### TASK STATEMENT
With the pictures excluded, output only the lines from the one containing "Click the microphone icon in Agent input" through the last line of the entries, unchanged.

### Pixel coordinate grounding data
.....
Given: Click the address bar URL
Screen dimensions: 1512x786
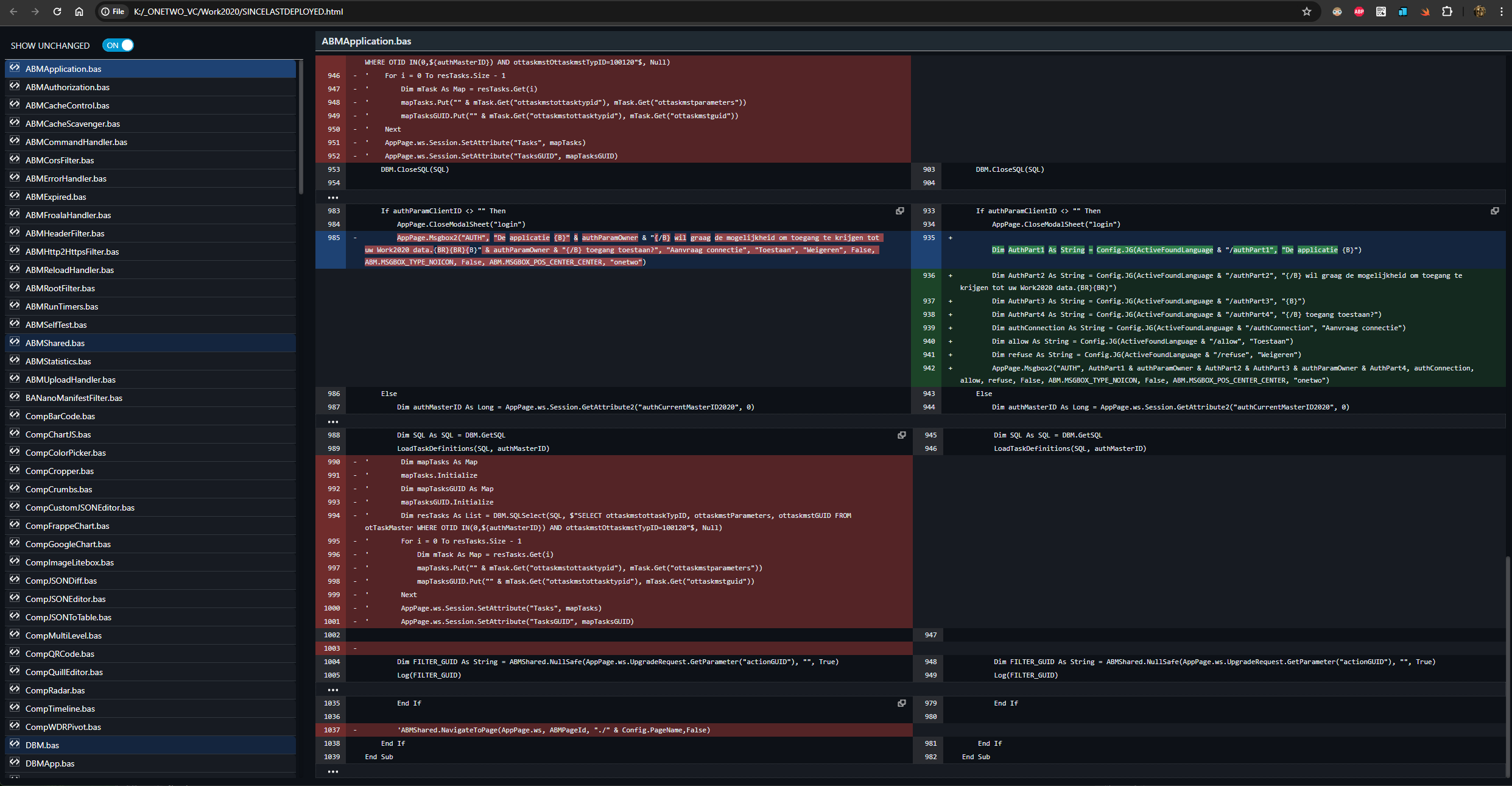Looking at the screenshot, I should click(x=238, y=12).
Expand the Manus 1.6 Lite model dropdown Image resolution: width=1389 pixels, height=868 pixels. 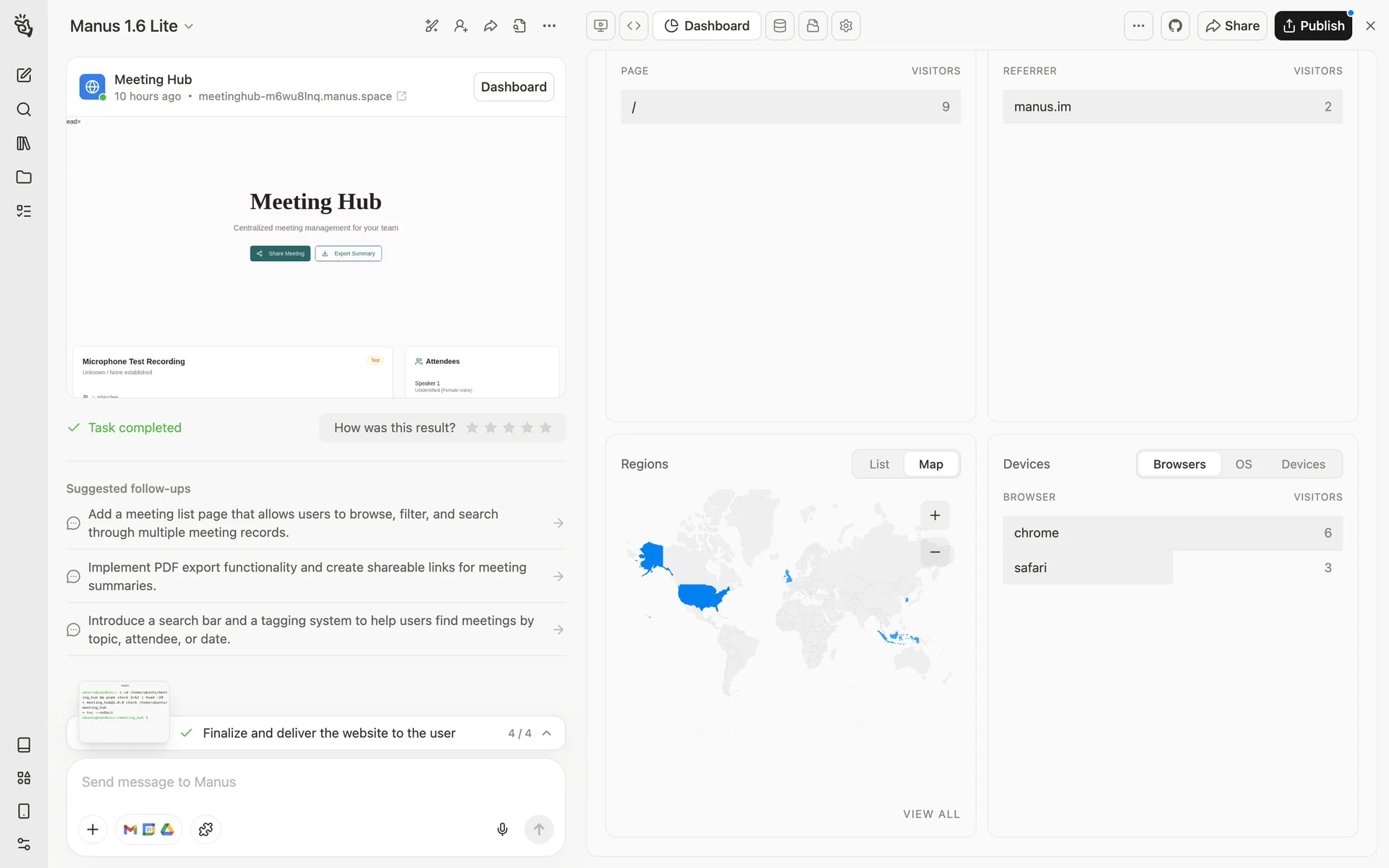[x=132, y=26]
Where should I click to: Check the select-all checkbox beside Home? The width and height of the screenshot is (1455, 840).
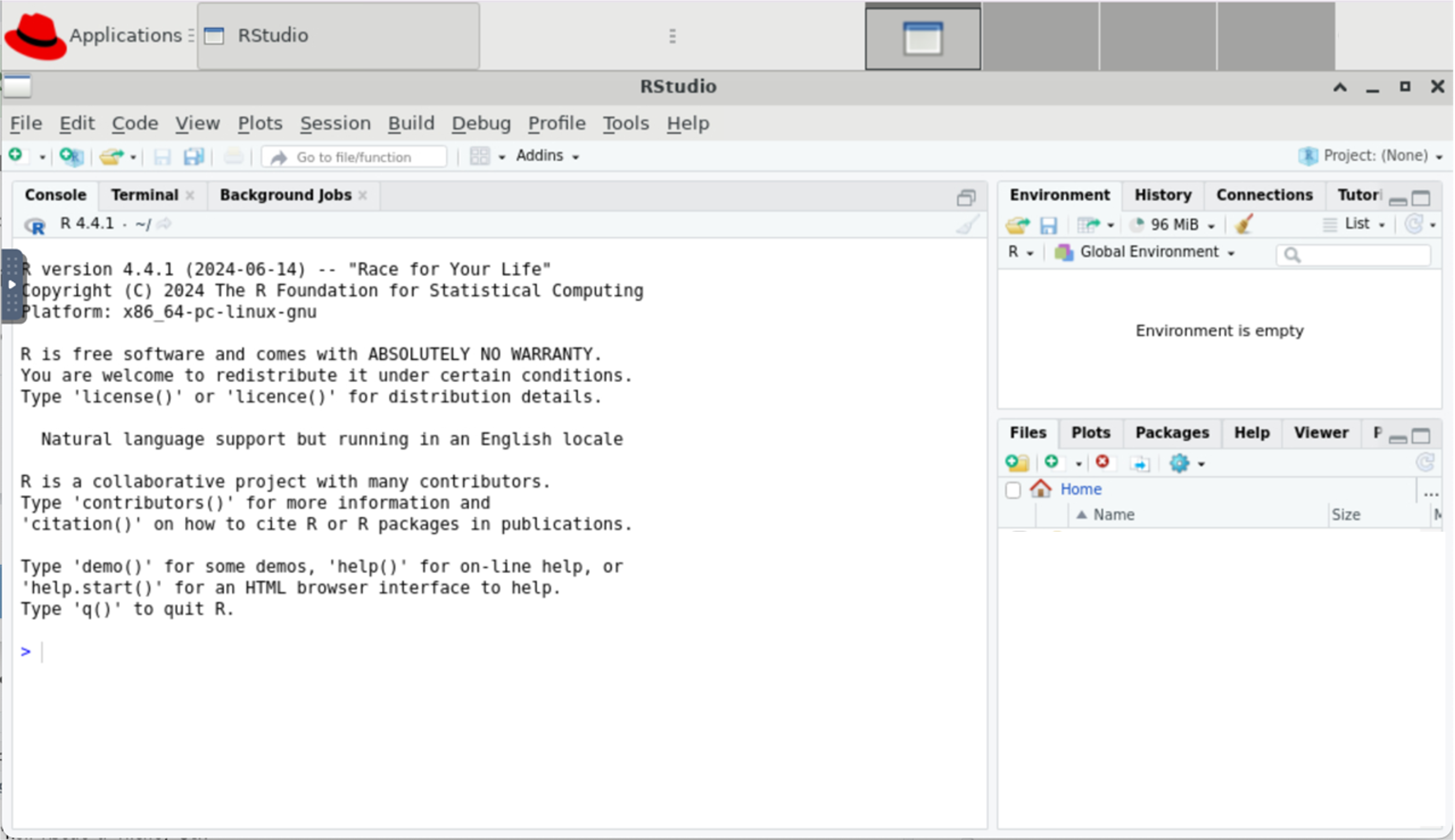coord(1013,490)
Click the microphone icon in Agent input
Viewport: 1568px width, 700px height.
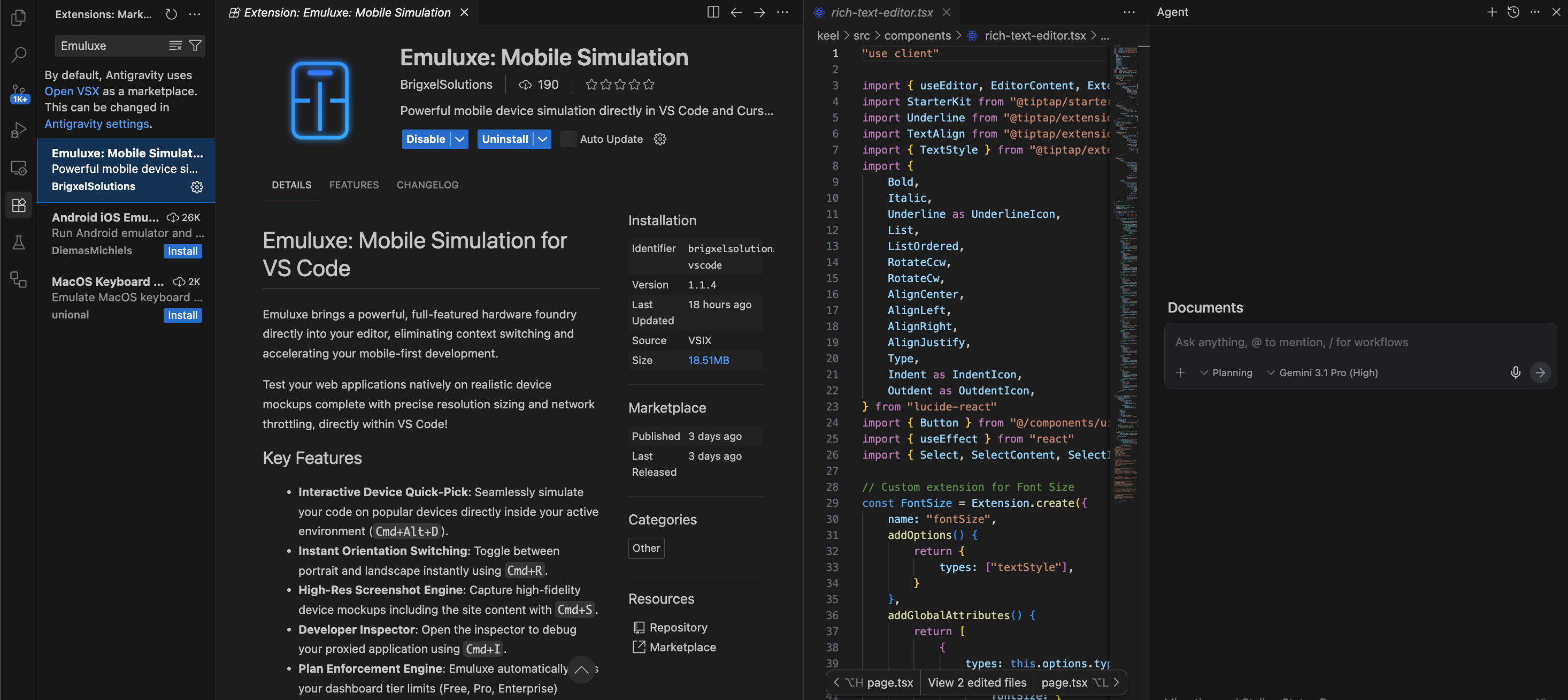[x=1515, y=373]
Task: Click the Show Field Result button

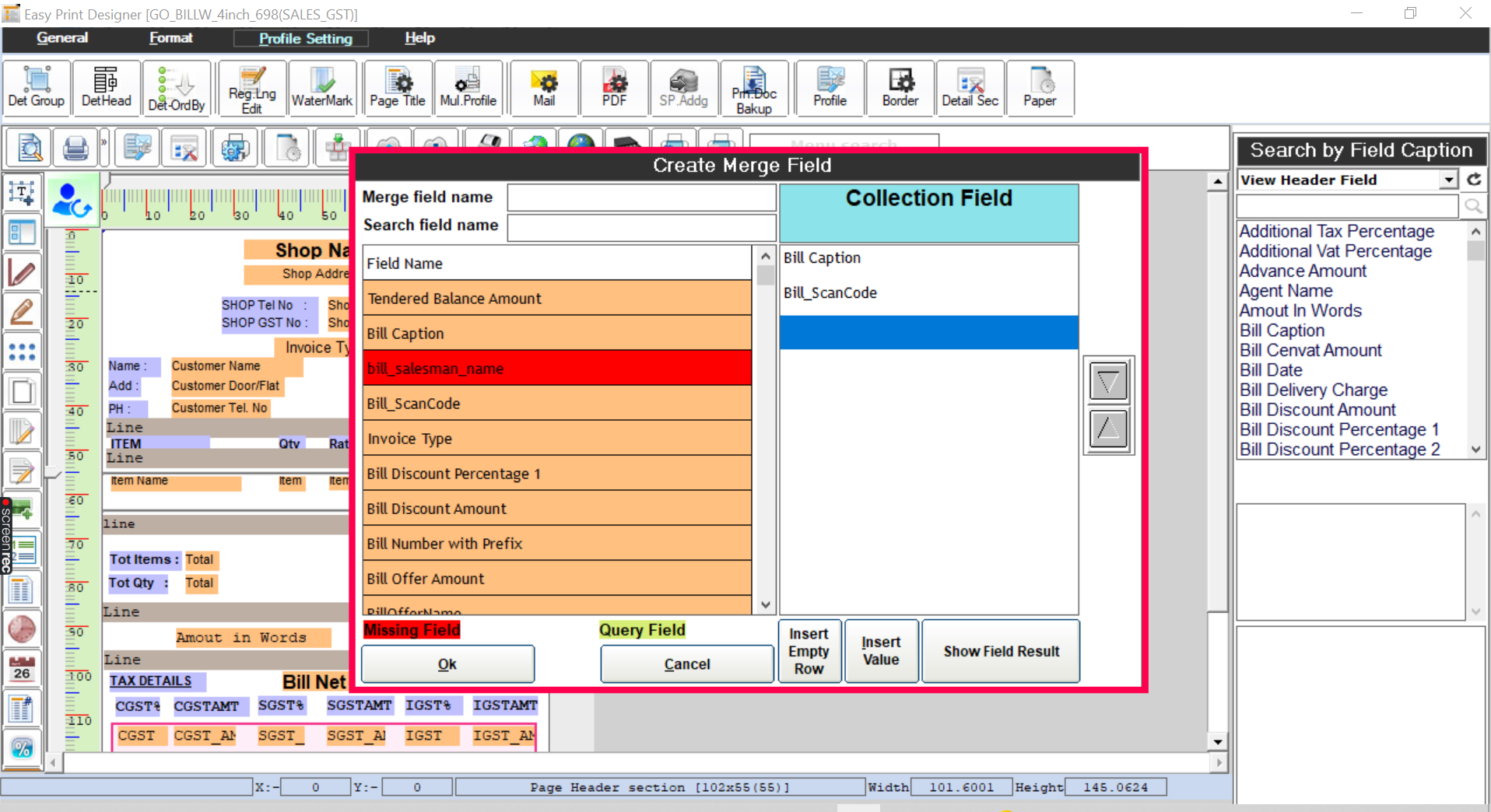Action: (x=1001, y=651)
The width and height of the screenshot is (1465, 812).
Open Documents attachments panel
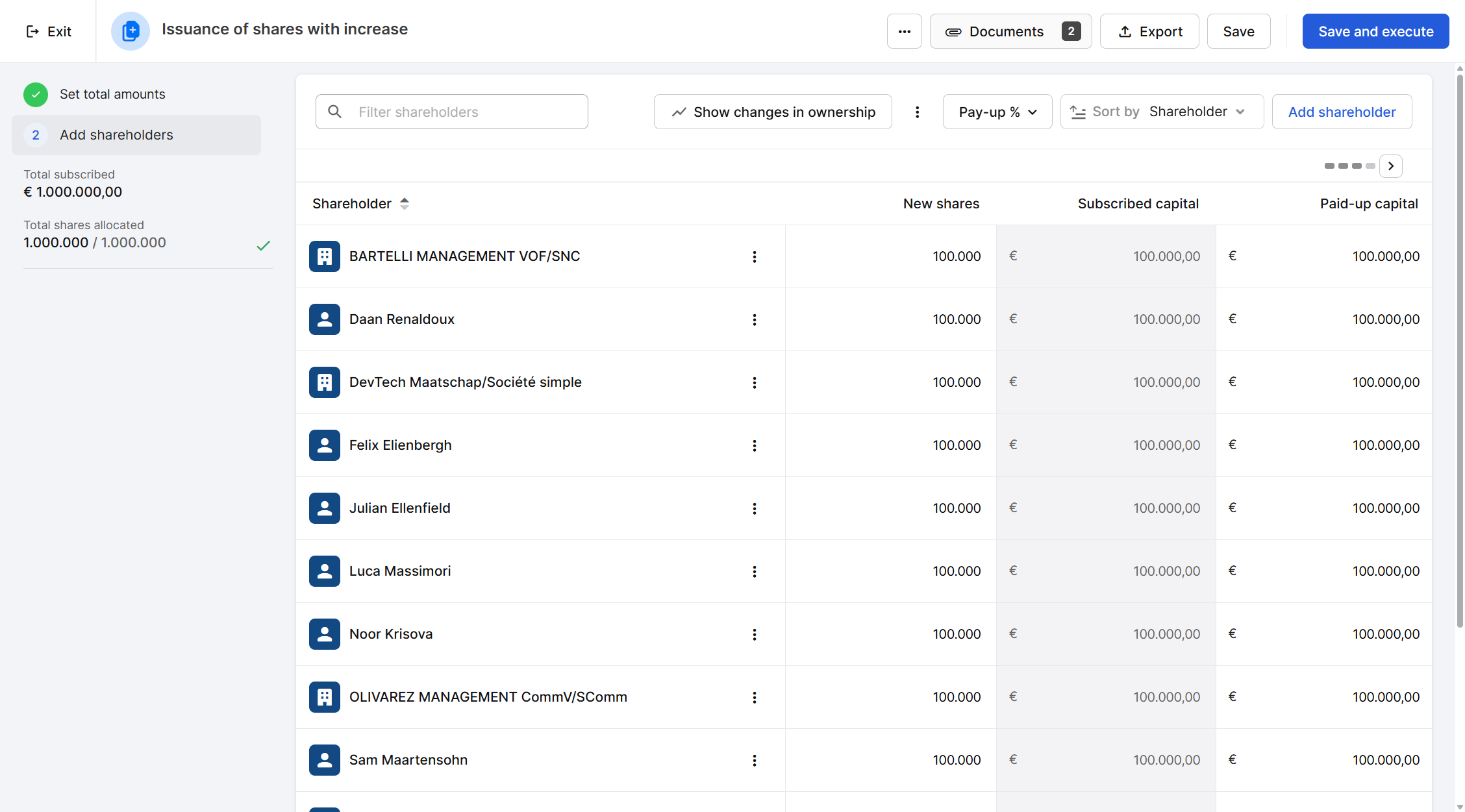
.....
### RESPONSE
Click the microphone icon in Agent input
Viewport: 1568px width, 700px height.
[x=1515, y=373]
Task: Click the Show Field Result button

Action: (x=1001, y=651)
The width and height of the screenshot is (1465, 812).
Open Documents attachments panel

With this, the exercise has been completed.